- Enunciado: En el texto sobre La Plata, ¿qué contestaba un amigo vago al preguntarle dónde trabajaba?
___ Texto
La Plata, el Paraíso de los Vagos - Arlt
Cada vez que a un vago amigo le he preguntado dónde trabaja, me contestó:
– Tengo un empleo en La Plata.
Y tan frecuentemente he recibido esta contestación, qué llegué a formarme la idea de que la benemérita ciudad de La Plata era algo así cómo el vaciadero de toda la atorrancia porteña, el paraíso de los “fiacunes” que necesitan justificar un medio de vida. Ayer, después de arduas cavilaciones, resolví hacer un paseo hasta la ciudad ignota y desconocida.
Como es natural, en la estación no me esperaba ni una banda de música ni una comisión de vecinos distinguidos, por lo que pude inspeccionar la ciudad a mi antojo y sabor, es decir, darme cuenta con mis propios ojos de lo que, sin tratar de parecerme a los viajeros distinguidos, llamaré “magnífica ciudad”. Y lo es sin vueltas.
______
___ Registros guardados
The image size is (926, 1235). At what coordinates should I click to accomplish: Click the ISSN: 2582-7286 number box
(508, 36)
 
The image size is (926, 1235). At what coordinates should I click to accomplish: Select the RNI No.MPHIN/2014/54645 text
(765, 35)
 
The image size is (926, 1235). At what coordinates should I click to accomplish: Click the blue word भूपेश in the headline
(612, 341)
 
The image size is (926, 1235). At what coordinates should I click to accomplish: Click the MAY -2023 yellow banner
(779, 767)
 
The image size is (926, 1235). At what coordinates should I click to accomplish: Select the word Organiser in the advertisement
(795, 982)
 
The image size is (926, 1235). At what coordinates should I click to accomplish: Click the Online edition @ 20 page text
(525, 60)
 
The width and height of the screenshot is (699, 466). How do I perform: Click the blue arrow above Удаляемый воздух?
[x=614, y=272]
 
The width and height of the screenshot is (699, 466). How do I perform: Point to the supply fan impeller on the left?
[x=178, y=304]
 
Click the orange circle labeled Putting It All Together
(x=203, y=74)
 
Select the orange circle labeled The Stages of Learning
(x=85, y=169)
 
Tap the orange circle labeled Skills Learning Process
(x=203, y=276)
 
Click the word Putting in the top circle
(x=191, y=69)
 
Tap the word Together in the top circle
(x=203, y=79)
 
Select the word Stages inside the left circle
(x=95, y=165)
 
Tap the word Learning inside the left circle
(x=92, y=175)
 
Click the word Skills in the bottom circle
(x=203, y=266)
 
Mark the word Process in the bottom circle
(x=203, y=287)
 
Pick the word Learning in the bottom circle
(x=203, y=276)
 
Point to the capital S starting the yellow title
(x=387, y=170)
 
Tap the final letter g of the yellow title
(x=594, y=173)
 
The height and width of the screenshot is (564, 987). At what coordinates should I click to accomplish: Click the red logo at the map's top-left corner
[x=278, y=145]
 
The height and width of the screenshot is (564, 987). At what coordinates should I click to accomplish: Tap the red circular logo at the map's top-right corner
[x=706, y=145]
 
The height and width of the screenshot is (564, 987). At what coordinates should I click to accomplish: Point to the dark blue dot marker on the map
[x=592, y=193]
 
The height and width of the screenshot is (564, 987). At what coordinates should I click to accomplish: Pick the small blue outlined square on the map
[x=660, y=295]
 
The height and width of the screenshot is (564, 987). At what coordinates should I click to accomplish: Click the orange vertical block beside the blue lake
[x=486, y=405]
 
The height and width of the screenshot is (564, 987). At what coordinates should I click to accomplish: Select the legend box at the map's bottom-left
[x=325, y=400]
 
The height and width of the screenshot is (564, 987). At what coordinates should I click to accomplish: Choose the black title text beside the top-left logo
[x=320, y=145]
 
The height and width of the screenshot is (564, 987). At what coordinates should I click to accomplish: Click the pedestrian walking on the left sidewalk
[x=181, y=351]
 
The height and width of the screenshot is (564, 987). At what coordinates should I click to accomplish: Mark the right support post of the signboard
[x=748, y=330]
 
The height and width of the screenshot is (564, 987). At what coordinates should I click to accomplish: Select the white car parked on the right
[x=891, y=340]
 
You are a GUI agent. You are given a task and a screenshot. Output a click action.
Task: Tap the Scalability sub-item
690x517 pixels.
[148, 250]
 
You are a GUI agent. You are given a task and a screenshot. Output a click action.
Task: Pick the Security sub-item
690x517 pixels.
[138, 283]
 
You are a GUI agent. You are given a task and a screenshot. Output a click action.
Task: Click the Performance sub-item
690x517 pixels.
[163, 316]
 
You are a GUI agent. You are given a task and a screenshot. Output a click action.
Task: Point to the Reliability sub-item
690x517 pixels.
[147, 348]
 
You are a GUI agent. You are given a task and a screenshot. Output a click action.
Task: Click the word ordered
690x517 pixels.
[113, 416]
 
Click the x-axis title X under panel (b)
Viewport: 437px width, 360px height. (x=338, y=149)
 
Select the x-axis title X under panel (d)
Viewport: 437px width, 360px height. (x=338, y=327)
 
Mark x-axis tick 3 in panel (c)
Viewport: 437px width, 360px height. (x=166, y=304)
______
- Solución: Contestaba: «Tengo un empleo en La Plata».